# [Given information]
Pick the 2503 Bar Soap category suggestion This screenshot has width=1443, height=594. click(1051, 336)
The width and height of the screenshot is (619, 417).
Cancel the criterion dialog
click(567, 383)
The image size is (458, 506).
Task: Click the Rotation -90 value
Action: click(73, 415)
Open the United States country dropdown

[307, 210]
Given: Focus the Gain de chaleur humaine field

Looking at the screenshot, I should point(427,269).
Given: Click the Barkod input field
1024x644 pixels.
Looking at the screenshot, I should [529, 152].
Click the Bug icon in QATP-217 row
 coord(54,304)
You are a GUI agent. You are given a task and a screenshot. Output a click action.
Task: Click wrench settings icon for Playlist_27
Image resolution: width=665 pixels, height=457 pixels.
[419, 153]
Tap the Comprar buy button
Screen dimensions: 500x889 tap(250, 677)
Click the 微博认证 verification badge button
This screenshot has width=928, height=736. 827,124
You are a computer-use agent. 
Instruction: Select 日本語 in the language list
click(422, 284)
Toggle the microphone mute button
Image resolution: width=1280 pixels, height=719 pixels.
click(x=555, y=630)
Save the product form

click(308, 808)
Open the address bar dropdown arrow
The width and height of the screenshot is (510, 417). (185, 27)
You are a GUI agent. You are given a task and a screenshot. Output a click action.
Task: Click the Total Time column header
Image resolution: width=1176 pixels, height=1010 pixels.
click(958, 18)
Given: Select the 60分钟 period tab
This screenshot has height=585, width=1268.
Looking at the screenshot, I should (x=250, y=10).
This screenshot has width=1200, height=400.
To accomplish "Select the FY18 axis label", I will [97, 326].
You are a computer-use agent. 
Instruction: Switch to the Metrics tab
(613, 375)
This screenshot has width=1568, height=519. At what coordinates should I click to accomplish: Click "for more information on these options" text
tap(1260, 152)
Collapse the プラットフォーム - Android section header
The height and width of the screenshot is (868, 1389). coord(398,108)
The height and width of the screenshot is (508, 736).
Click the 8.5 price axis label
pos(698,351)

# [Given exercise]
Copy out the records verbatim, starting at the line that contains "This screenshot has width=1200, height=400." and ending at the last line of the records.

# [Answer to the problem]
This screenshot has width=1200, height=400.
To accomplish "Select the FY18 axis label", I will [97, 326].
You are a computer-use agent. 
Instruction: Switch to the Metrics tab
(613, 375)
This screenshot has width=1568, height=519. At what coordinates should I click to accomplish: Click "for more information on these options" text
tap(1260, 152)
Collapse the プラットフォーム - Android section header
The height and width of the screenshot is (868, 1389). coord(398,108)
The height and width of the screenshot is (508, 736).
Click the 8.5 price axis label
pos(698,351)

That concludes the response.